Падре лениво поскреб в паху.

– Ну, как насчет еще по стакану?

Всеобщее одобрение.

Через час мы медленно потянулись к нашему общежитию.

Это был длинный день, наш первый день здесь. Вскоре потушили свет и еще какое-то время разговаривали в темноте. Темы были так же разнообразны, как и наши профессии. В нашей группе было несколько инженеров, два токаря, три монтажника и несколько охранников. Другими словами, люди, без которых наша огромная компания могла бы обходиться долго.

В одном углу:

–…и второй взрывной волной их кинуло на пол.

– А где они сейчас?

– Где, где! Два метра под землей!

– Да помолчи! Они в Москве в специальной клинике для лечения радиоакти…

– Лапша! Подохли и в общей могиле. И сверху прикрыты метром свинца. Так, на всяк случай!

– Слышь, Рукавичка, сделай мне одолжение! Сходи в сортир! Такое впечатление, что в тебе дерьма аж по шею.

В другом углу:

– …ну и год выдался!

– Да, Падре. В январе – взрыв «Челенджера», два месяца назад – Чернобыль. И…

– И Горбачев поднял цены на водку.

Вздох.

– Да, Татарин, прав.

И, перекрывая всех:

– Эй, вы все! Тихо! Подъем в три тридцать.

Но, несмотря на команду Падре, я знал, что еще оставалось нечто недоговоренное. Я не ошибся.

– А хоть один из вас хоть раз задумался о том, что ни один еврей не служит на атомной подлодке? Вы хоть…

– Да потому, Рукавичка, что они не идиоты. А теперь заткнись наконец!

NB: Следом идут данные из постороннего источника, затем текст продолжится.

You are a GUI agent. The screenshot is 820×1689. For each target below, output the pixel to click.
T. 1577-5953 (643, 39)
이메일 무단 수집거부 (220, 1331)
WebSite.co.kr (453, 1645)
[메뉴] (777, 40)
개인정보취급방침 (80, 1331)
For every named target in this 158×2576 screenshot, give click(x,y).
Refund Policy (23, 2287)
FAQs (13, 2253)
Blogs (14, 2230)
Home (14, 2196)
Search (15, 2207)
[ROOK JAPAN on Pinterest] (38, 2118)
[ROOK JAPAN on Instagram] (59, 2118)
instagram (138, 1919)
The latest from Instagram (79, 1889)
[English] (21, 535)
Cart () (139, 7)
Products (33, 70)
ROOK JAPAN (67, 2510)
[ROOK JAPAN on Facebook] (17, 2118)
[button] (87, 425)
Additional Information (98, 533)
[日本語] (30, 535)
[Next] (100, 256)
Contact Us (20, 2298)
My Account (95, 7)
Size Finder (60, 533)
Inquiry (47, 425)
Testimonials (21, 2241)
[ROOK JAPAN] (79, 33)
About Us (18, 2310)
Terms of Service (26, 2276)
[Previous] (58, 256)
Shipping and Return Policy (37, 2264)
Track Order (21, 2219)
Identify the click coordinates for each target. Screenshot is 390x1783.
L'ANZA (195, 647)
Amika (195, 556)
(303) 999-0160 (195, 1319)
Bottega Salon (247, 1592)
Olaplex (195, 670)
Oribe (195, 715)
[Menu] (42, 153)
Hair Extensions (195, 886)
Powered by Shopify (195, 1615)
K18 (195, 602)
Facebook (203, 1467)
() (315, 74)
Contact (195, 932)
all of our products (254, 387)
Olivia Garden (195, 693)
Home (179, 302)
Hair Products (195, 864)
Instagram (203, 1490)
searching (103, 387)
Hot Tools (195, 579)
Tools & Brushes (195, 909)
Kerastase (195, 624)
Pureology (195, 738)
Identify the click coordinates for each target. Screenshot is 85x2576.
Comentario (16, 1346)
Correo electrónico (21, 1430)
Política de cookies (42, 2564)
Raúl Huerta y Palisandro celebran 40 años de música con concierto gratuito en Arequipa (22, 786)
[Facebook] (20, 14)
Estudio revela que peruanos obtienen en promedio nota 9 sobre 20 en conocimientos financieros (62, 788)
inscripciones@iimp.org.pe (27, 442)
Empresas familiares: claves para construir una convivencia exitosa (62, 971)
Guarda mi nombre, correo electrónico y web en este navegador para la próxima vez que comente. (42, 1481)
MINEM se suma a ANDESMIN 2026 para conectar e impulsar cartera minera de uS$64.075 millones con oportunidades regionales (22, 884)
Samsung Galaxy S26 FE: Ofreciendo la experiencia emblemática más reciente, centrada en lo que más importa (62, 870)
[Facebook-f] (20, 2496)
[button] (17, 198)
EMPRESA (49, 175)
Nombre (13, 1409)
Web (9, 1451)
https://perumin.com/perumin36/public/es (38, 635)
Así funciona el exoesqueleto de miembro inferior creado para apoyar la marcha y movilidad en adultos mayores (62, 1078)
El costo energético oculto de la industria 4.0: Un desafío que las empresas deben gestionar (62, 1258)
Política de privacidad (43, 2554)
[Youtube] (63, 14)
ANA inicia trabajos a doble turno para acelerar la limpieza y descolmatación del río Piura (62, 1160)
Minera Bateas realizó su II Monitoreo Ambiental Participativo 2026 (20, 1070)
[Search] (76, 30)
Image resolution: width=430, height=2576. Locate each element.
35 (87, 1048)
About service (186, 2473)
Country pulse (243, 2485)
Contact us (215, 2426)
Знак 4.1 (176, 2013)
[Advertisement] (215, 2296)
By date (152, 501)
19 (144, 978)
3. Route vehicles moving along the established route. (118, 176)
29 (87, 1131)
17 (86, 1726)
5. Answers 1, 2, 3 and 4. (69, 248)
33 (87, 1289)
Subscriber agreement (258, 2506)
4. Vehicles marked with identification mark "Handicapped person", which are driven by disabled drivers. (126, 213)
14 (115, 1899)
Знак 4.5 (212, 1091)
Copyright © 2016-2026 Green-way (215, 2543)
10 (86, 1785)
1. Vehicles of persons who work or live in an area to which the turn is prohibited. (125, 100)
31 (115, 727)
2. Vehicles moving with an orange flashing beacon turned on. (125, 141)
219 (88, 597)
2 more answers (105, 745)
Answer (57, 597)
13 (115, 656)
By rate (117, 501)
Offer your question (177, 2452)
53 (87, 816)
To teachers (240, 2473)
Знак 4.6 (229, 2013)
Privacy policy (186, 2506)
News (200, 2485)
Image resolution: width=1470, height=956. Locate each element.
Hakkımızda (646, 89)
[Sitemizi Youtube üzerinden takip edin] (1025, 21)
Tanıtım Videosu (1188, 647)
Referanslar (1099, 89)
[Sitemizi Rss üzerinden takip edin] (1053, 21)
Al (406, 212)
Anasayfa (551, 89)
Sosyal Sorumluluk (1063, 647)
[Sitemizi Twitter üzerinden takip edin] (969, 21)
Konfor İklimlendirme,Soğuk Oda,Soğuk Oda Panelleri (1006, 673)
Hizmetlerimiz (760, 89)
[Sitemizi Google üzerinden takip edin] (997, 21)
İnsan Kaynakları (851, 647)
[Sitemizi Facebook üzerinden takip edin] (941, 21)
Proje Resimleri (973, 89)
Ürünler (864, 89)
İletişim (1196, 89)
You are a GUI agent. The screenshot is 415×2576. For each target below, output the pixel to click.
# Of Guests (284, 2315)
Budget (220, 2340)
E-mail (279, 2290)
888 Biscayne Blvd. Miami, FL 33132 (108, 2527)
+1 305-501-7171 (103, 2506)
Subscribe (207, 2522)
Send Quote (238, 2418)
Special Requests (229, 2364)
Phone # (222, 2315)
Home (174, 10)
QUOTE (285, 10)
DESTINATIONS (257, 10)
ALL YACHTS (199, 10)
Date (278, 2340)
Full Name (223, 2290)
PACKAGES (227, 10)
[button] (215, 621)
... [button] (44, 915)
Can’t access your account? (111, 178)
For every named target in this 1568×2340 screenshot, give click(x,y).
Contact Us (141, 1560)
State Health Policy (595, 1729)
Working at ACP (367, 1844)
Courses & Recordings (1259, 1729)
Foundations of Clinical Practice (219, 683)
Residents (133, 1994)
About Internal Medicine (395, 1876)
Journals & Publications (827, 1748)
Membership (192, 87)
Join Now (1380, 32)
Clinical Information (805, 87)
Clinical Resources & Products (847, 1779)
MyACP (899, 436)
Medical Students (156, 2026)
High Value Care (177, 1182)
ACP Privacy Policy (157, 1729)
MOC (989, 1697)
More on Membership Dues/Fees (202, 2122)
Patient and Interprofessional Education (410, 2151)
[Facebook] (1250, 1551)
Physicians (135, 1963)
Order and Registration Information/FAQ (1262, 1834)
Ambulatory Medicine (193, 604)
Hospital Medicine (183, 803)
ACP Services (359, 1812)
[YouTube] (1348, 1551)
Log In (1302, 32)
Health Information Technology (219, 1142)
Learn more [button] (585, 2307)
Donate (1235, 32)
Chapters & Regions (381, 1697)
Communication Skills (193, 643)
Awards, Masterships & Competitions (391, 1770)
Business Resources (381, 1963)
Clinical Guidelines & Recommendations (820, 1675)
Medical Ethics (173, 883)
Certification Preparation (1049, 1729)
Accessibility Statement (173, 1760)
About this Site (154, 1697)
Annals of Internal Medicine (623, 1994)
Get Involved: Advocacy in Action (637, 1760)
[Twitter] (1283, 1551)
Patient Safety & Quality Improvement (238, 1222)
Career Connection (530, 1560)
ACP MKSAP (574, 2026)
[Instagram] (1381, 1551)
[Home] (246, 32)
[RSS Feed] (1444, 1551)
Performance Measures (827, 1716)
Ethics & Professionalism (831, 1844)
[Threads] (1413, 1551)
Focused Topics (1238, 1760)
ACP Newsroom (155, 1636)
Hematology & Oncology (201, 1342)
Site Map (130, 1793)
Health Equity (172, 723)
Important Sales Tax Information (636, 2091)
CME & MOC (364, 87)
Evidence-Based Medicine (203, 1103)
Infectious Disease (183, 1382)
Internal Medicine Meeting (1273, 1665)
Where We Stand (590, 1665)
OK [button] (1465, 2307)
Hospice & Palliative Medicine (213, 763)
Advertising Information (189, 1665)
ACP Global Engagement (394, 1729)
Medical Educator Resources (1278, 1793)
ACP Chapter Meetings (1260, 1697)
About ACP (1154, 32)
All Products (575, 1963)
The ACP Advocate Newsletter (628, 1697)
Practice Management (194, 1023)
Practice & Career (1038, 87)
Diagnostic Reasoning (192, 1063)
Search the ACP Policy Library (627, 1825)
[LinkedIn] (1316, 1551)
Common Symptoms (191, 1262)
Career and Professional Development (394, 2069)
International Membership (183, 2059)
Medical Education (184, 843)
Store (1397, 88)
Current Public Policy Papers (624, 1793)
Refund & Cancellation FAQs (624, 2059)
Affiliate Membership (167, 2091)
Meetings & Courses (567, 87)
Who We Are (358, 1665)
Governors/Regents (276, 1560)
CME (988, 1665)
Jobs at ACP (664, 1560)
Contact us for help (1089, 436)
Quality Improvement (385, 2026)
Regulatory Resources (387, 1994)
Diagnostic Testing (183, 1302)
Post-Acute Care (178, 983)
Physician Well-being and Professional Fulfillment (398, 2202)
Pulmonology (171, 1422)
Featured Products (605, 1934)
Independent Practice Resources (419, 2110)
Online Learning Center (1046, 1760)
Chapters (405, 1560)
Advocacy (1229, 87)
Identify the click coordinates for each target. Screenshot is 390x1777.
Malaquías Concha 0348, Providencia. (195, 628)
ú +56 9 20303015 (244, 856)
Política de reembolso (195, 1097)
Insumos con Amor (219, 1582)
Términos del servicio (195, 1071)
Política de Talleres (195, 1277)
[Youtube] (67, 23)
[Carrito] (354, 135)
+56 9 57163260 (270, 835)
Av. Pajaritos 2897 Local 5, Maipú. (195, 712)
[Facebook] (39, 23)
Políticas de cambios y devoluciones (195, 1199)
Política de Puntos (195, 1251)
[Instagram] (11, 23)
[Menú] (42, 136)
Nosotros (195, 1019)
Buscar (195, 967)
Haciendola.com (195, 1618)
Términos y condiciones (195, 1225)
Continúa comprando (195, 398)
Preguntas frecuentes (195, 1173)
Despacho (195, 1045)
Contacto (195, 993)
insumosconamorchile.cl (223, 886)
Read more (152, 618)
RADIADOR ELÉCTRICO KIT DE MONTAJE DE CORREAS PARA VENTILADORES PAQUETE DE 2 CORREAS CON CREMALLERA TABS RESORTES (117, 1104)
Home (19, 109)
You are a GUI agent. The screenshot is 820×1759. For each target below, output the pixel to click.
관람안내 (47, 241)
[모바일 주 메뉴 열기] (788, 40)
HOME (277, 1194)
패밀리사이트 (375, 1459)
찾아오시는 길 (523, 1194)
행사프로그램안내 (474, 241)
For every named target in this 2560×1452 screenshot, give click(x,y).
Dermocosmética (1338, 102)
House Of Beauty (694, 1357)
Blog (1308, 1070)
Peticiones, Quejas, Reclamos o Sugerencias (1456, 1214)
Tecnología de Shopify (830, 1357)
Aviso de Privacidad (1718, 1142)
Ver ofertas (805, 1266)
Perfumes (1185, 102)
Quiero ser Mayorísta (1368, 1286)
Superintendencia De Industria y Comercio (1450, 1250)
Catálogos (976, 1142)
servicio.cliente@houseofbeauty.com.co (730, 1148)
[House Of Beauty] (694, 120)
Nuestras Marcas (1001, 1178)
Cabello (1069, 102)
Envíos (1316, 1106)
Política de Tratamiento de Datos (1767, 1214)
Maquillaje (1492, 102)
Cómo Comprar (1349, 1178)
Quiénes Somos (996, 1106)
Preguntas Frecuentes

В течение следующих нескольких дней мы вели покос в болотистой низине. Присутствие комаров сделало весь процесс необычайно эффективным. Мы стали называть комаров надсмотрщиками. Потому что, как только мы снижали ритм, их укусы заставляли нас размахивать руками с новой энергией.

К концу последнего дня в этой низине мы еле двигались. Общее настроение было поганым, так как из-за этих укусов мы не могли нормально выспаться. Раздражение и злость присутствовали не только в поле, но и дома, в общежитии.

– Слышь, ты, еще раз оставишь свои вонючие чоботы рядом с моей койкой…

– Ага! Вот только тронь их… Вот только…

Резиновые грязные сапоги с грохотом влетели в дверь. В комнате стало тихо.

Тот, кому они принадлежали, маленький толстяк с волосатой спиной и близко посаженными глазами, с размаху грохнул кулаком в стену и вышел из комнаты. Когда дверь перестала вибрировать, паренек в очках, которого мы звали Цыган, негромко заметил:

– Я рад, что это не ты, Рукавичка.

– Чего?

– Потому что время для твоих ежевечерних откровений обычно около десяти вечера. Еще рано. Надо приготовиться к тому дерьму, что ежедневно льется из твоей поганой пасти.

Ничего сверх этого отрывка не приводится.